Recommendation systems are becoming increasingly important in today’s extremely busy world. People are always short on time with the myriad tasks they need to accomplish in the limited 24 hours. Therefore, the recommendation systems are important as they help them make the right choices, without having to expend their cognitive resources.
The purpose of a recommendation system basically is to search for content that would be interesting to an individual. Moreover, it involves a number of factors to create personalised lists of useful and interesting content specific to each user/individual. Recommendation systems are Artificial Intelligence based algorithms that skim through all possible options and create a customized list of items that are interesting and relevant to an individual. These results are based on their profile, search/browsing history, what other people with similar traits/demographics are watching, and how likely are you to watch those movies. This is achieved through predictive modeling and heuristics with the data available.
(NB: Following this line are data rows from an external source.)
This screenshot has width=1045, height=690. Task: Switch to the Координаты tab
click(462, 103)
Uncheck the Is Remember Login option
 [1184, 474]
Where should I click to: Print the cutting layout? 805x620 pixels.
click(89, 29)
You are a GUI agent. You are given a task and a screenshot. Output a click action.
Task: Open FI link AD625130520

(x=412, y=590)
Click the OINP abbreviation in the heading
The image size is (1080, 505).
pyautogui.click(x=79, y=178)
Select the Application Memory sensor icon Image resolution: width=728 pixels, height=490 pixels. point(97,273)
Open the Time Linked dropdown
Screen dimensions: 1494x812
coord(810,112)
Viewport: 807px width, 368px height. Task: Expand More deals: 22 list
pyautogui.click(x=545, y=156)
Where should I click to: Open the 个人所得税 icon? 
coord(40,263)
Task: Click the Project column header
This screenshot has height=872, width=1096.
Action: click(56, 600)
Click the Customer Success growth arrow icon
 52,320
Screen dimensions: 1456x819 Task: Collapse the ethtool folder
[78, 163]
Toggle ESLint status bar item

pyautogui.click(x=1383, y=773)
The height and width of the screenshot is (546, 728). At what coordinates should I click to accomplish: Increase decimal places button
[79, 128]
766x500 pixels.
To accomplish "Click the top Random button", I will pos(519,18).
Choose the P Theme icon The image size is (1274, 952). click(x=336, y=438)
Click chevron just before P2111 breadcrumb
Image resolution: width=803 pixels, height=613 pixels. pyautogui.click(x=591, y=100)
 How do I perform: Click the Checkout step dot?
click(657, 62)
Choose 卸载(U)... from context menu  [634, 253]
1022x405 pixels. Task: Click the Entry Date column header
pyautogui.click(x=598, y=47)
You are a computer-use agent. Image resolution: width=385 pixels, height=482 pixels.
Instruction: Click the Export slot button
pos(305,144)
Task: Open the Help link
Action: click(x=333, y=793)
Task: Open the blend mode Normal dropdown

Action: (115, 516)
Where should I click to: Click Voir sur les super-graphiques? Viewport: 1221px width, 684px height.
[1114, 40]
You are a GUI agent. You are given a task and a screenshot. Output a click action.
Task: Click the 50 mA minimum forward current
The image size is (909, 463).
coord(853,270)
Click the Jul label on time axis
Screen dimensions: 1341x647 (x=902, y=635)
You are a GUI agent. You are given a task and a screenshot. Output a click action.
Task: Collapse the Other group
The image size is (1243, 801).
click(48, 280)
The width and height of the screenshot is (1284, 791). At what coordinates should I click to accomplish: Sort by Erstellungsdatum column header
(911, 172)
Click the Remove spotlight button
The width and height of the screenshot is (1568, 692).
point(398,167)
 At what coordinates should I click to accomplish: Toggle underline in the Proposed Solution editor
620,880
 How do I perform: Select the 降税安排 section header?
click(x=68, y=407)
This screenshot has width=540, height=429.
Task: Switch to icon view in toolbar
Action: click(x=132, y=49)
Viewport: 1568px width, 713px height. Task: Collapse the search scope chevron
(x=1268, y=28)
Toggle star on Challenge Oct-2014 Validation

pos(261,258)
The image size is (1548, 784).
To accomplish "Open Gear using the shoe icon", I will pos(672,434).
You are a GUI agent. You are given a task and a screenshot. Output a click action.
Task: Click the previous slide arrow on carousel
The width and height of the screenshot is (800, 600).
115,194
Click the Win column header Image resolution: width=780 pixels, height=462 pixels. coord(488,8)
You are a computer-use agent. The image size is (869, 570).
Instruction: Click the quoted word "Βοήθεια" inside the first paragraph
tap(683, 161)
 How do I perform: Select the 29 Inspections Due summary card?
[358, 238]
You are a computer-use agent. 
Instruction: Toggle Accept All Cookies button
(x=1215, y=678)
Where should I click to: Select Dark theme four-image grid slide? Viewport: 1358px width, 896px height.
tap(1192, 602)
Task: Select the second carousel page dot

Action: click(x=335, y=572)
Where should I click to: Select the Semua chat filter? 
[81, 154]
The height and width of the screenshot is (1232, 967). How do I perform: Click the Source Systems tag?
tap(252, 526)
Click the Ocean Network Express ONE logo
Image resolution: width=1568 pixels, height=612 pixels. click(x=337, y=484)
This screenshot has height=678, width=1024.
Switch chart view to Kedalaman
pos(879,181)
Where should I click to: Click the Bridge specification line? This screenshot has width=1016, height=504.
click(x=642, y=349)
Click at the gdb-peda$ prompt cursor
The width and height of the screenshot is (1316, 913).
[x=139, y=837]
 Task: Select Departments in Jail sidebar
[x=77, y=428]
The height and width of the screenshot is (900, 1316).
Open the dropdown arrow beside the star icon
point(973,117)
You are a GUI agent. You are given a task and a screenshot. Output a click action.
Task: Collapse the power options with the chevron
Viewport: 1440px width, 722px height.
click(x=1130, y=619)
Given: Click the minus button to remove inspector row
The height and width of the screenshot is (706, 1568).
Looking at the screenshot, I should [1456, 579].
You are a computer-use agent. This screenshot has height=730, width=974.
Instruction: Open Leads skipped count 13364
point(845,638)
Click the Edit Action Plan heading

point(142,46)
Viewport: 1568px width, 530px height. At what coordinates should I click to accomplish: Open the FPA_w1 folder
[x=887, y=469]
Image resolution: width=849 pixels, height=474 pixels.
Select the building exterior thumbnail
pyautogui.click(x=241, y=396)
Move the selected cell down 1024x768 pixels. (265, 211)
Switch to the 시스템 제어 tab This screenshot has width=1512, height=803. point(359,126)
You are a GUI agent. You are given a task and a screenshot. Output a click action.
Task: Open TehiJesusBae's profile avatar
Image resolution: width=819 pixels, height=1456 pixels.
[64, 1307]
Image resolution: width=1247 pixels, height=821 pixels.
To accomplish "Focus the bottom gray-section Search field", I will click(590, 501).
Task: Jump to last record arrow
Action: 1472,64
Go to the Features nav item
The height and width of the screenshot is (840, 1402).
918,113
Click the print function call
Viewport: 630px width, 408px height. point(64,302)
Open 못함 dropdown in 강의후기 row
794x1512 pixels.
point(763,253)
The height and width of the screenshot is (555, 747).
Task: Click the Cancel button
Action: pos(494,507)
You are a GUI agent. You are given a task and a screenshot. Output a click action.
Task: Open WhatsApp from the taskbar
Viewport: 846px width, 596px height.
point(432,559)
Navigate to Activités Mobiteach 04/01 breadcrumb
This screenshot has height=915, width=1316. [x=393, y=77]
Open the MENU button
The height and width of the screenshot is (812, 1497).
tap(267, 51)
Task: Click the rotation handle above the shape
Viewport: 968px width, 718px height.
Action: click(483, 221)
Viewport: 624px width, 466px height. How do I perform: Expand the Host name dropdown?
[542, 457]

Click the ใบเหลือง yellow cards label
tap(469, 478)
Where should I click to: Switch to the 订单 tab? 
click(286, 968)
Use-cases of Recommendation systems
Recommendations are not a new concept. Even when e-commerce was not that prominent, the sales staff in retail stores recommended items to the customers for the purpose of upselling and cross-selling, and ultimately maximise profit. The aim of recommendation systems is just the same.
Another objective of the recommendation system is to achieve customer loyalty by providing relevant content and maximising the time spent by a user on your website or channel. This also helps in increasing customer engagement.
On the other hand, ad budgets can be optimized by showcasing products and services only to those who have a propensity to respond to them.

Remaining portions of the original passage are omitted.